Chronicles of Narnia: the Student, the Shift, and the Family
In The Lion, the Witch, and the Wardrobe, the Pevencie children spent years in the world of Narnia, battling the White Witch and growing up to be adults and rulers of Narnia. As the adult Pevencies wandered through the forest, they stumbled upon the very wardrobe that transported them from the real world into Narnia when they were kids and entered it. They return to the real world, only to discover they returned to their same young bodies as when they first entered Narnia as children, and nothing in the real world changed one bit in their seemingly long absence.
In some aspects, college is like Narnia. You enter into a mysterious place filled with mysterious people, venture through that place for a long time, and return home as a different person, growing up and maturing in the process. Like Narnia, it can be a beautiful place, a whole new world that exposes you to more than your small corner of the world.

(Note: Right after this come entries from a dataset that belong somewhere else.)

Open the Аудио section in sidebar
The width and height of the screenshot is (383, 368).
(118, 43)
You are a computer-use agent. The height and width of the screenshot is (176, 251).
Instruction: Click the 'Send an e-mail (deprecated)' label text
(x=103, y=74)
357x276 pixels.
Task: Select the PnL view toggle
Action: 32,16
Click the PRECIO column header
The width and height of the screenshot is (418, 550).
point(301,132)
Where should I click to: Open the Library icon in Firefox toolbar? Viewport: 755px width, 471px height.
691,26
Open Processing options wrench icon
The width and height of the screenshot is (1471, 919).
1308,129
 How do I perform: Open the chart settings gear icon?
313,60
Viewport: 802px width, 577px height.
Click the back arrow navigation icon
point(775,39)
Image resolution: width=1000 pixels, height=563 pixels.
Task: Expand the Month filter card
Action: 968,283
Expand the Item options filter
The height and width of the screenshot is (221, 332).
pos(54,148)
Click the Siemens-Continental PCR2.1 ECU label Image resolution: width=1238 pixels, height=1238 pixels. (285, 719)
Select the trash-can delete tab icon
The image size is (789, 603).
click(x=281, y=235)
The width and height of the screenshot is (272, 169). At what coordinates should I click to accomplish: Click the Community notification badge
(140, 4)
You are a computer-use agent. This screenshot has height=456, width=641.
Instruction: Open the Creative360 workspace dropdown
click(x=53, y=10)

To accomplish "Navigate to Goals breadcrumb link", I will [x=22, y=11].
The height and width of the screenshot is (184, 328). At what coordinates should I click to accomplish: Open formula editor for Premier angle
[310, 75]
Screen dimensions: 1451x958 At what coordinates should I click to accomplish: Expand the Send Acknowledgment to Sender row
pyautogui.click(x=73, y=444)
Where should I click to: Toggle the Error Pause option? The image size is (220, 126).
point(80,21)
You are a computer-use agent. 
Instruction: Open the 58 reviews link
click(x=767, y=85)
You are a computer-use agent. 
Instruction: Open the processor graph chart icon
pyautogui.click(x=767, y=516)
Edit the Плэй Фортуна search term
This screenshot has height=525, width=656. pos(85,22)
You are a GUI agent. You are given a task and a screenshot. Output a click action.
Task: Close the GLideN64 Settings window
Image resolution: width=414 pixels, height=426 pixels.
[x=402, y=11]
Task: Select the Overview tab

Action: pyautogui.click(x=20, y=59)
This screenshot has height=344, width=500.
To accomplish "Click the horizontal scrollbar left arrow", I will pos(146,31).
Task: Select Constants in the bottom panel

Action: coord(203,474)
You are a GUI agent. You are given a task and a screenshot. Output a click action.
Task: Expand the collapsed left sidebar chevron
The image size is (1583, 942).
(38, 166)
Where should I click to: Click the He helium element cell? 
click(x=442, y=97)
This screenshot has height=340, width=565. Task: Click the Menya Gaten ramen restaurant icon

Alas, college isn’t Narnia. Unlike Narnia, your home world changes once you leave and return after a while. Nothing stays the same. You can’t expect your room to be exactly as it was before you left home after half a year. The room will get dusty; perhaps cobwebs will spring in the corners; your room would be remodeled into an unrecognizable form. You, who used to be that force that kept everything in order, left your room susceptible to outside forces (read: your parents). Prom photos of you and your significant other that were once fondly placed in that spot above your computer are now moved to a disturbing new spot, perhaps even absent altogether. Out of force of habit, your eyes subconsciously shift towards above that printer expecting to indulge in a memory — to your disappointment. All your eyes now see are an empty space on that printer and an alien room of a different color and rearranged furniture. Your eyes scurry across the room, disoriented at the new positions or missing pieces of your past due to the remodeling of your parents. You might find that romantic prom picture somewhere else, only to be dissatisfied with it; its unfamiliar spot doesn’t give that same emotional impact as when it was in its original habitat.
Such is what awaits back home during breaks, be it Fall, Thanksgiving, Winter, Spring, or Summer. The first time it happened to me, I was in shock. What was once dark hardwood floors and walls became pallor white marble tiles and painted walls. What was once my ocean bedroom became invaded by my younger brother and his loud pet parakeet. What was once my spot at the dinner table became my mothers. When I came back for my first Thanksgiving break, I’ve been exiled into the disconcerting red walls of the guest room and to the foreign other end of our rectangular dinner table. This wasn’t the place I grew up in for 18 years. This place didn’t feel like home.
By the time Thanksgiving came, I was still disoriented. I discovered, however, a few things that did not change: the people and the traditions. My brother still looked like the goofy kid I left 3 months ago; I still washed the dishes with my mother; and my cousins still visited to play our beloved Cards Against Humanity and Super Smash Bros. while my dad carved the turkey. Just like the good ol’ days.
After that, I didn’t think about the changes anymore. I grew fond of the more spacious guest room and I appreciated my space at the dinner table. I was able to step back and look at my house in a different light, and I can honestly say that the marble tiles were a much better look than hardwood. They began to gleam white in the sunlight and glow in the lamps at night. My old room wasn’t “invaded” by my brother, but simply passed down like a torch. I accepted the changes.
I realized that these changes were superficial. At the end of the day, my family was still my family and my cousins were still my cousins. What was most important — our love for each other and our company — didn’t change, and that’s all that mattered. That’s the best part about the real world over Narnia; people change more slowly than objects, but it’s the people that count.
I know that it’s currently Winter Break and that Thanksgiving is past, but this experience holds true for any break. I hope you find that fundamental love that never changes as you return to your families during this break. As for those who have not yet experienced traveling far from home yet, I hope you will do the same in the future. Happy holidays, from my family to yours.